Could you set down every record exactly as it appears?

→ **DATA TO PROCESS**:
------
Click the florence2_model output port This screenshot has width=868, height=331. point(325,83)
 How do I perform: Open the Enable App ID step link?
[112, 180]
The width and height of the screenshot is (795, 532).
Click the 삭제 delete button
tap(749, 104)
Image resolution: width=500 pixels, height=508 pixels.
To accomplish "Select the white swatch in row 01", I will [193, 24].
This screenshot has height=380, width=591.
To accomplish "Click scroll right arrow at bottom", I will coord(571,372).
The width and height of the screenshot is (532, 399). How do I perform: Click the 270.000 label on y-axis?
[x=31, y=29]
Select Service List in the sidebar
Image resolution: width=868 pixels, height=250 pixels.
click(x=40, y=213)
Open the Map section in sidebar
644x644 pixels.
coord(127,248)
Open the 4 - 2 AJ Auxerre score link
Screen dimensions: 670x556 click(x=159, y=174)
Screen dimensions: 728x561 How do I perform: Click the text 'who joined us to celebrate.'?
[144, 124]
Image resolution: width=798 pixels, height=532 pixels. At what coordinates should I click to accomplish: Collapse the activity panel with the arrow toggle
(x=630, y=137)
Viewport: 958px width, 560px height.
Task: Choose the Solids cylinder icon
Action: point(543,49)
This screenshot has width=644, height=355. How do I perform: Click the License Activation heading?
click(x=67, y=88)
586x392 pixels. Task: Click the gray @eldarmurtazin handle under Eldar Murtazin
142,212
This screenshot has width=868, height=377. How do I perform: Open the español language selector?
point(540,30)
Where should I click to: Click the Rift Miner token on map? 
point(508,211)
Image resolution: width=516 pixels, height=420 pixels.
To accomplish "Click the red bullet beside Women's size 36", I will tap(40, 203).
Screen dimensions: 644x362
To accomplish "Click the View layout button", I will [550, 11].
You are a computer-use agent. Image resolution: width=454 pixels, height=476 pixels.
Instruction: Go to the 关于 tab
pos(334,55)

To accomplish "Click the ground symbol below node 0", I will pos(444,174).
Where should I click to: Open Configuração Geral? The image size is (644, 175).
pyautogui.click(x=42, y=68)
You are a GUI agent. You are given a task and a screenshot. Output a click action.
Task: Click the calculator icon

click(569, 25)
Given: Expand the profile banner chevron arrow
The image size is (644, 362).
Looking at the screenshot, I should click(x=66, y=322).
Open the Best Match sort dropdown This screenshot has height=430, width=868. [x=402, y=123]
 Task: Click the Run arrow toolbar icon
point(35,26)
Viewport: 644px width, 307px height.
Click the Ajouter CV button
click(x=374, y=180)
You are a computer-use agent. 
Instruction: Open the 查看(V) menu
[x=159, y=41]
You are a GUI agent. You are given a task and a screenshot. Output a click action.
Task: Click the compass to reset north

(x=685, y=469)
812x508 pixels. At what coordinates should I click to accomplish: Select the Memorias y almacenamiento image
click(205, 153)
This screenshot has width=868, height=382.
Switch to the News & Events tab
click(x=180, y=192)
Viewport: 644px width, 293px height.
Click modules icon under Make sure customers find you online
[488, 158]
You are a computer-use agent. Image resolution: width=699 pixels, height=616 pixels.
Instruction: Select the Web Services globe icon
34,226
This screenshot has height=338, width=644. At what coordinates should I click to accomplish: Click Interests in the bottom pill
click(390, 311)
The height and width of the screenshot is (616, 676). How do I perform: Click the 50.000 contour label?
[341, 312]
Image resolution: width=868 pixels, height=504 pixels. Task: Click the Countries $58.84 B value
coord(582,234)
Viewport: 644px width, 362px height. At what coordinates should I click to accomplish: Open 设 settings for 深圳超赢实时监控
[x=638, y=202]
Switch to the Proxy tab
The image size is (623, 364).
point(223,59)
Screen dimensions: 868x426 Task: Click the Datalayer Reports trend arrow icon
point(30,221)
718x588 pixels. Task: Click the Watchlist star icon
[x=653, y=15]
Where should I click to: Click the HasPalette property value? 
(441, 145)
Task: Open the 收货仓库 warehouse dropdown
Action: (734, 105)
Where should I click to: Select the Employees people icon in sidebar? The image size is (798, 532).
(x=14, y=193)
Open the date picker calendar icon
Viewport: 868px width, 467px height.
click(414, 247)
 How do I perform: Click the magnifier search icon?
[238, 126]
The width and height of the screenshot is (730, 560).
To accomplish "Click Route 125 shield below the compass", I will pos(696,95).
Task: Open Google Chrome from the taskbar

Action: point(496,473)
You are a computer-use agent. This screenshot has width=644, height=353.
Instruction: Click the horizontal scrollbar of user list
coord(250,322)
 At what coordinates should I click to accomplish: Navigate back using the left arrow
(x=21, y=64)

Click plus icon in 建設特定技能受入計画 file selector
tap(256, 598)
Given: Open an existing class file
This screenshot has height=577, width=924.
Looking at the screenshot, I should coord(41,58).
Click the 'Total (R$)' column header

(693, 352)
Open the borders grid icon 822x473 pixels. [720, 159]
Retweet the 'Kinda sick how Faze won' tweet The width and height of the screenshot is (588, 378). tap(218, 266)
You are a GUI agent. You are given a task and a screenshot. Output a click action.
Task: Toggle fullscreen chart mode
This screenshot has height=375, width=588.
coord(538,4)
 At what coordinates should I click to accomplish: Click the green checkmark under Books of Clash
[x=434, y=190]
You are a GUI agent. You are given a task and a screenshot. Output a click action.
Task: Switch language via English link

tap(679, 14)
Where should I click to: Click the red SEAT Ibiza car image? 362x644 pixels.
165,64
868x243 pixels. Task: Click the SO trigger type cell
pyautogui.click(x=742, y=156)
------
→ **SOLVED EXERCISE**:
Click the florence2_model output port This screenshot has width=868, height=331. point(325,83)
 How do I perform: Open the Enable App ID step link?
[112, 180]
The width and height of the screenshot is (795, 532).
Click the 삭제 delete button
tap(749, 104)
Image resolution: width=500 pixels, height=508 pixels.
To accomplish "Select the white swatch in row 01", I will [193, 24].
This screenshot has height=380, width=591.
To accomplish "Click scroll right arrow at bottom", I will coord(571,372).
The width and height of the screenshot is (532, 399). How do I perform: Click the 270.000 label on y-axis?
[x=31, y=29]
Select Service List in the sidebar
Image resolution: width=868 pixels, height=250 pixels.
click(x=40, y=213)
Open the Map section in sidebar
644x644 pixels.
coord(127,248)
Open the 4 - 2 AJ Auxerre score link
Screen dimensions: 670x556 click(x=159, y=174)
Screen dimensions: 728x561 How do I perform: Click the text 'who joined us to celebrate.'?
[144, 124]
Image resolution: width=798 pixels, height=532 pixels. At what coordinates should I click to accomplish: Collapse the activity panel with the arrow toggle
(x=630, y=137)
Viewport: 958px width, 560px height.
Task: Choose the Solids cylinder icon
Action: point(543,49)
This screenshot has width=644, height=355. How do I perform: Click the License Activation heading?
click(x=67, y=88)
586x392 pixels. Task: Click the gray @eldarmurtazin handle under Eldar Murtazin
142,212
This screenshot has width=868, height=377. How do I perform: Open the español language selector?
point(540,30)
Where should I click to: Click the Rift Miner token on map? 
point(508,211)
Image resolution: width=516 pixels, height=420 pixels.
To accomplish "Click the red bullet beside Women's size 36", I will tap(40, 203).
Screen dimensions: 644x362
To accomplish "Click the View layout button", I will [550, 11].
You are a computer-use agent. Image resolution: width=454 pixels, height=476 pixels.
Instruction: Go to the 关于 tab
pos(334,55)

To accomplish "Click the ground symbol below node 0", I will pos(444,174).
Where should I click to: Open Configuração Geral? The image size is (644, 175).
pyautogui.click(x=42, y=68)
You are a GUI agent. You are given a task and a screenshot. Output a click action.
Task: Click the calculator icon

click(569, 25)
Given: Expand the profile banner chevron arrow
The image size is (644, 362).
Looking at the screenshot, I should click(x=66, y=322).
Open the Best Match sort dropdown This screenshot has height=430, width=868. [x=402, y=123]
 Task: Click the Run arrow toolbar icon
point(35,26)
Viewport: 644px width, 307px height.
Click the Ajouter CV button
click(x=374, y=180)
You are a computer-use agent. 
Instruction: Open the 查看(V) menu
[x=159, y=41]
You are a GUI agent. You are given a task and a screenshot. Output a click action.
Task: Click the compass to reset north

(x=685, y=469)
812x508 pixels. At what coordinates should I click to accomplish: Select the Memorias y almacenamiento image
click(205, 153)
This screenshot has width=868, height=382.
Switch to the News & Events tab
click(x=180, y=192)
Viewport: 644px width, 293px height.
Click modules icon under Make sure customers find you online
[488, 158]
You are a computer-use agent. Image resolution: width=699 pixels, height=616 pixels.
Instruction: Select the Web Services globe icon
34,226
This screenshot has height=338, width=644. At what coordinates should I click to accomplish: Click Interests in the bottom pill
click(390, 311)
The height and width of the screenshot is (616, 676). How do I perform: Click the 50.000 contour label?
[341, 312]
Image resolution: width=868 pixels, height=504 pixels. Task: Click the Countries $58.84 B value
coord(582,234)
Viewport: 644px width, 362px height. At what coordinates should I click to accomplish: Open 设 settings for 深圳超赢实时监控
[x=638, y=202]
Switch to the Proxy tab
The image size is (623, 364).
point(223,59)
Screen dimensions: 868x426 Task: Click the Datalayer Reports trend arrow icon
point(30,221)
718x588 pixels. Task: Click the Watchlist star icon
[x=653, y=15]
Where should I click to: Click the HasPalette property value? 
(441, 145)
Task: Open the 收货仓库 warehouse dropdown
Action: (734, 105)
Where should I click to: Select the Employees people icon in sidebar? The image size is (798, 532).
(x=14, y=193)
Open the date picker calendar icon
Viewport: 868px width, 467px height.
click(414, 247)
 How do I perform: Click the magnifier search icon?
[238, 126]
The width and height of the screenshot is (730, 560).
To accomplish "Click Route 125 shield below the compass", I will pos(696,95).
Task: Open Google Chrome from the taskbar

Action: point(496,473)
You are a computer-use agent. This screenshot has width=644, height=353.
Instruction: Click the horizontal scrollbar of user list
coord(250,322)
 At what coordinates should I click to accomplish: Navigate back using the left arrow
(x=21, y=64)

Click plus icon in 建設特定技能受入計画 file selector
tap(256, 598)
Given: Open an existing class file
This screenshot has height=577, width=924.
Looking at the screenshot, I should coord(41,58).
Click the 'Total (R$)' column header

(693, 352)
Open the borders grid icon 822x473 pixels. [720, 159]
Retweet the 'Kinda sick how Faze won' tweet The width and height of the screenshot is (588, 378). tap(218, 266)
You are a GUI agent. You are given a task and a screenshot. Output a click action.
Task: Toggle fullscreen chart mode
This screenshot has height=375, width=588.
coord(538,4)
 At what coordinates should I click to accomplish: Click the green checkmark under Books of Clash
[x=434, y=190]
You are a GUI agent. You are given a task and a screenshot. Output a click action.
Task: Switch language via English link

tap(679, 14)
Where should I click to: Click the red SEAT Ibiza car image? 362x644 pixels.
165,64
868x243 pixels. Task: Click the SO trigger type cell
pyautogui.click(x=742, y=156)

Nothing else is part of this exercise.